Clapés' Hercules Searching for the Hesperides was painted with oil on canvas circa 1890. It was donated to Museu Nacional d'Art de Catalunya by Maria Lluisa Guell in 1928, but as of January 2016 is on loan to the Palau Güell. It has been selected for the project "Partage Plus – Digitising and Enabling Art Nouveau for Europeana".

Allegory of Doctor Robert was painted with oil on canvas circa 1890–1902. It was donated to Museu Nacional d’Art de Catalunya by Pere Mila Camps in 1933 and is displayed at the Museu Nacional d’Art de Catalunya.

Clapés' Self-Portrait was painted with oil on canvas circa 1902. It was purchased by the Museu Nacional d’Art de Catalunya in 1954. It has been selected for the project "Partage Plus – Digitising and Enabling Art Nouveau for Europeana".

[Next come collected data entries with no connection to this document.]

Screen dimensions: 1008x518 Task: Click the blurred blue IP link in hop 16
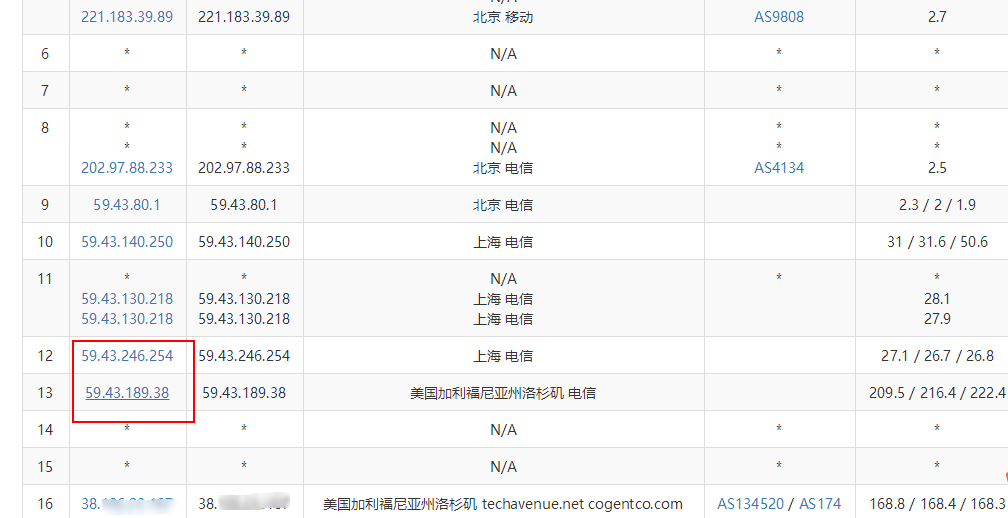pos(127,504)
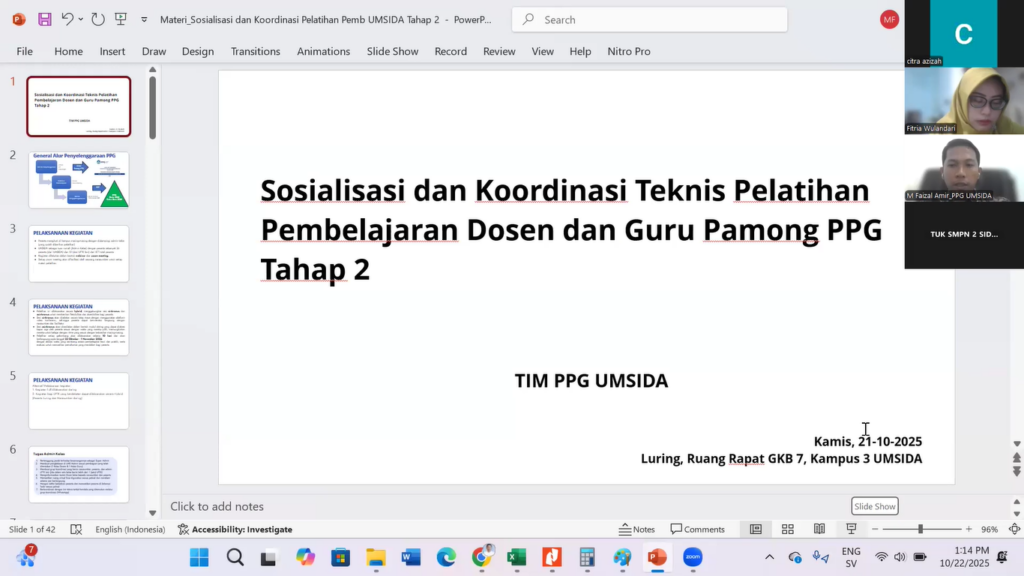Select slide 3 thumbnail in panel
Viewport: 1024px width, 576px height.
[79, 253]
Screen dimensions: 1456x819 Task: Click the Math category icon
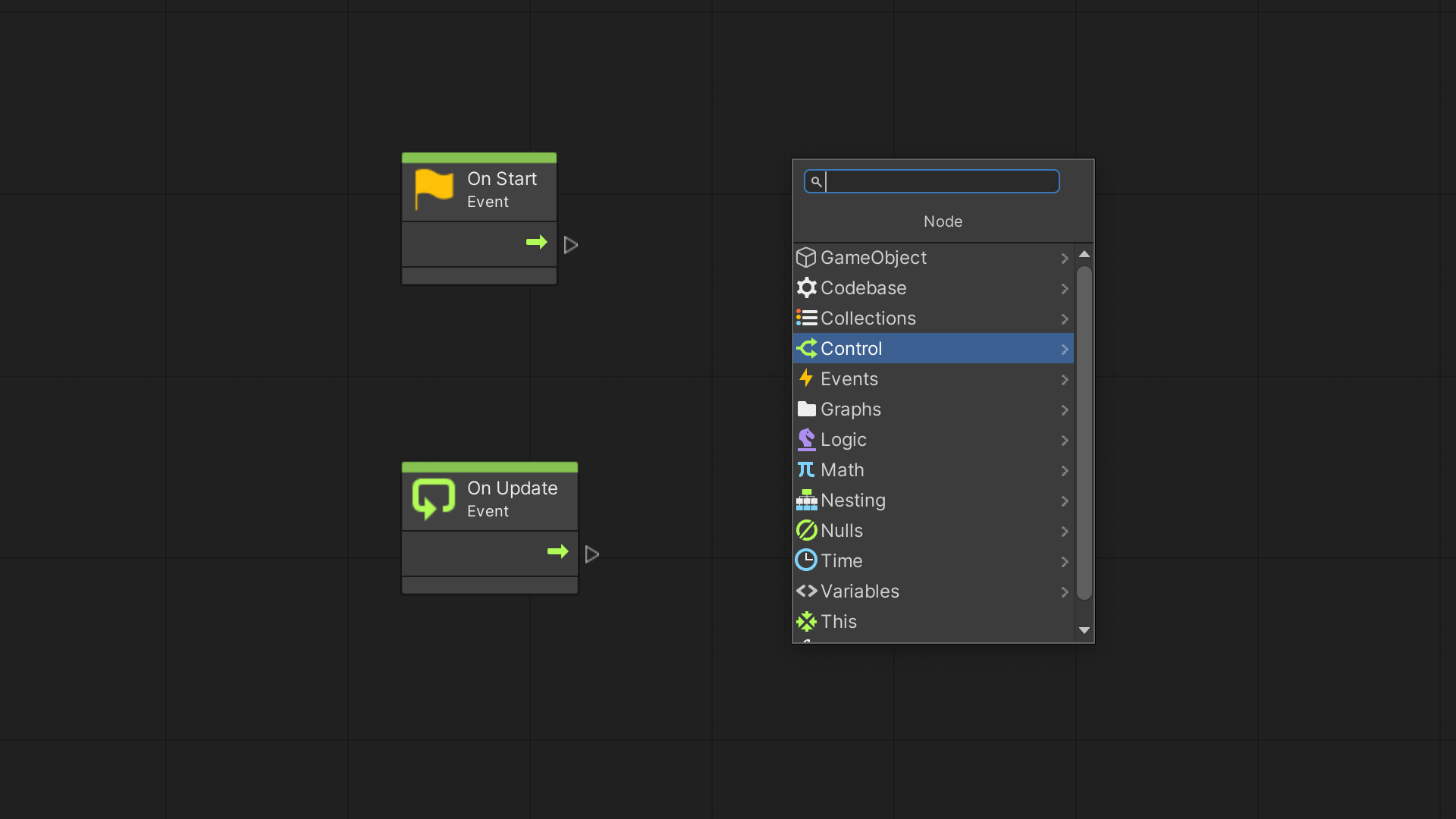(x=806, y=469)
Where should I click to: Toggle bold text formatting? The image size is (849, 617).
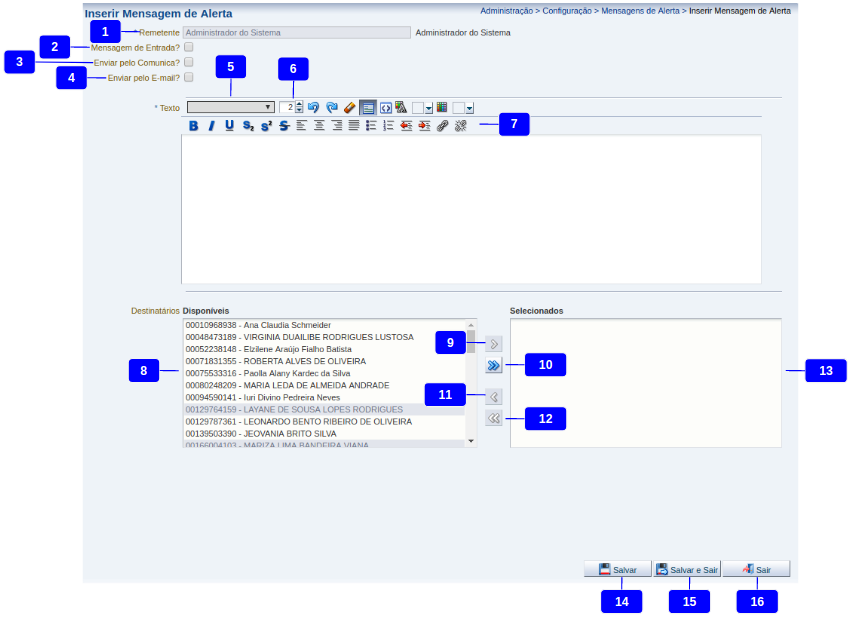[x=194, y=126]
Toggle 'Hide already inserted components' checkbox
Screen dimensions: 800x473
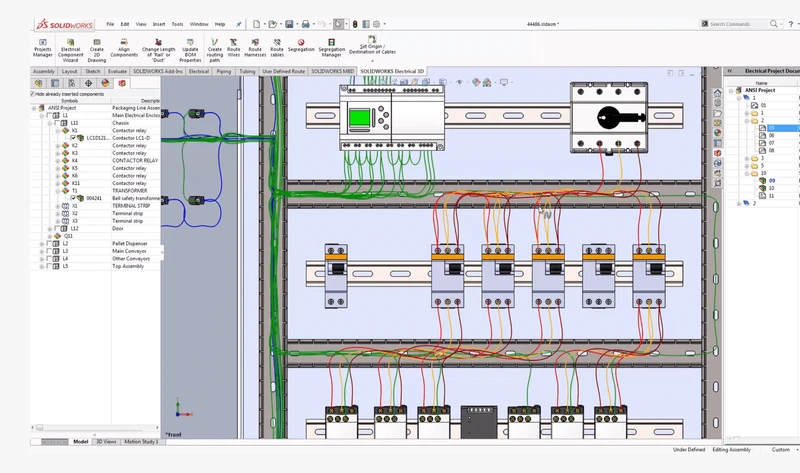[34, 92]
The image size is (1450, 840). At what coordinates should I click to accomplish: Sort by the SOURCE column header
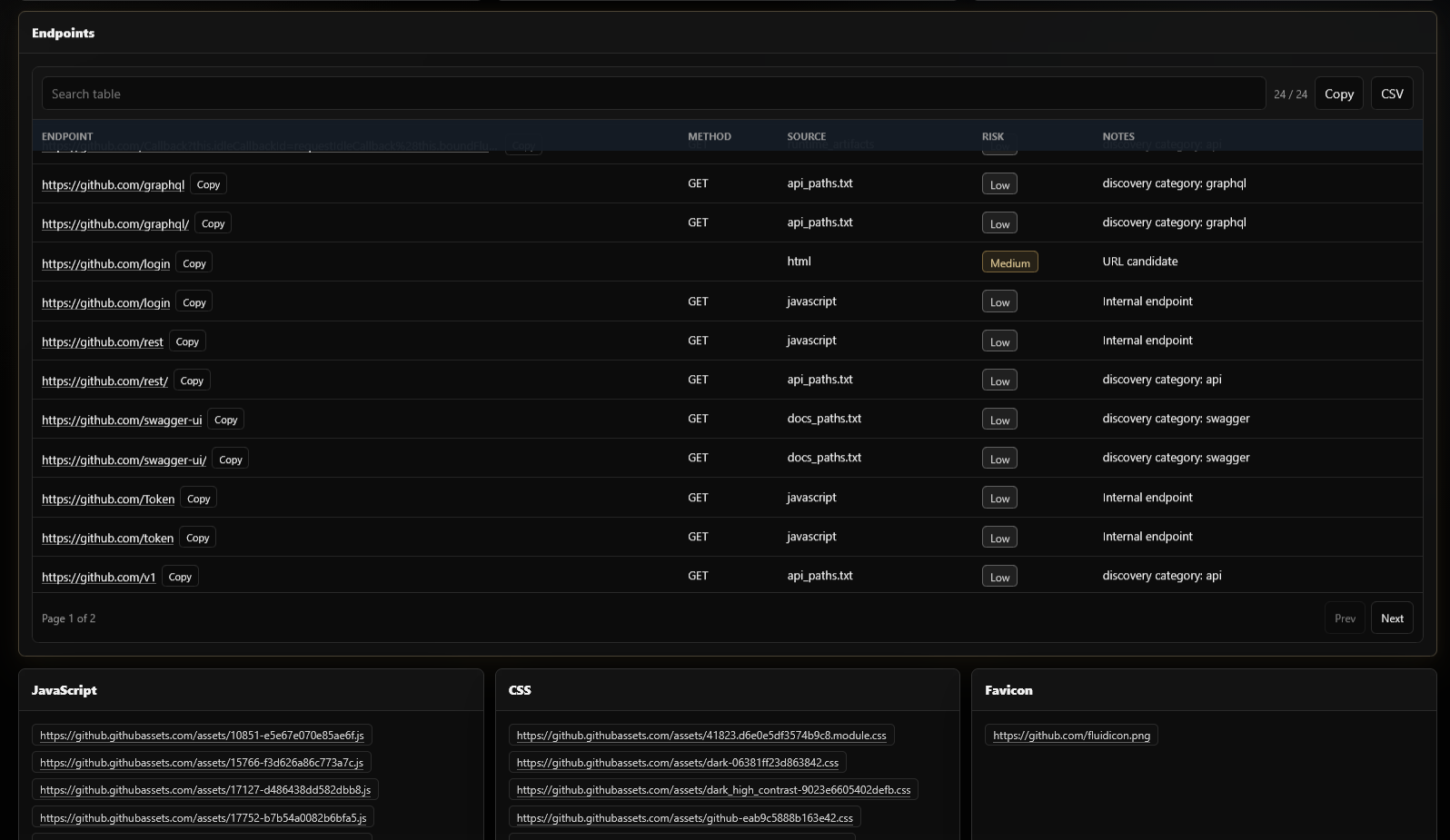[x=807, y=136]
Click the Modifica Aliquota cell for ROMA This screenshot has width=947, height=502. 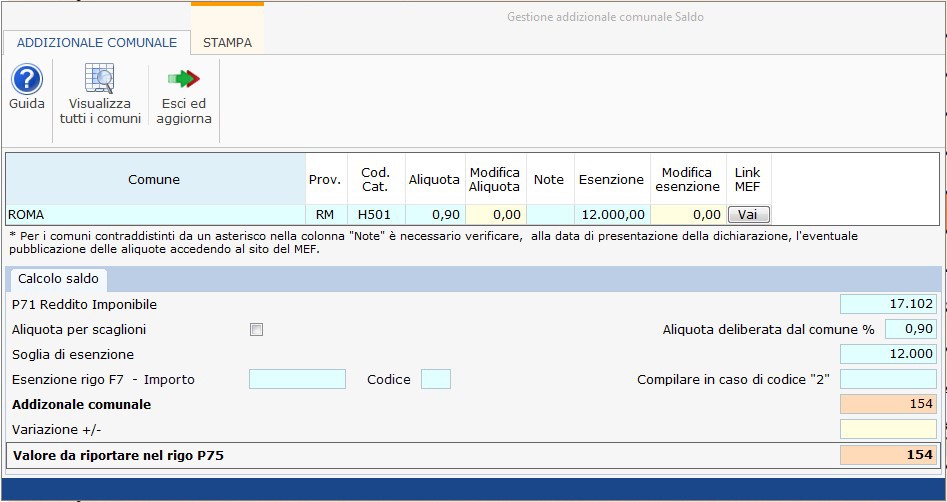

Portrait of Manuel Dalmau Oliveres (1864–1923) is an oil painting on canvas circa 1915–1919. It was donated to Museu Nacional d’Art de Catalunya by Albert Bernis in 1942. It is on display at the Museu Nacional d’Art de Catalunya. It has also been selected for the project "Partage Plus – Digitising and Enabling Art Nouveau for Europeana".

Clapés' Saint Isabel Offering the Queen’s Crown to a Beggar is an oil painting on canvas circa 1890–1895. It was donated to Museu Nacional d’Art de Catalunya by Pere Mila I Camps in 1933. It is stored in the archives at the Museu Nacional d’Art de Catalunya. It has been selected for the project "Partage Plus – Digitising and Enabling Art Nouveau for Europeana."

Christ and Mary Magdalene is an oil painting on canvas circa 1890–1918. It was donated to Museu Nacional d’Art de Catalunya by Pere Mila I Camps in 1933. It is stored in the archives at the Museu Nacional d’Art de Catalunya. It has been selected for "Partage Plus – Digitising and Enabling Art Nouveau for Europeana".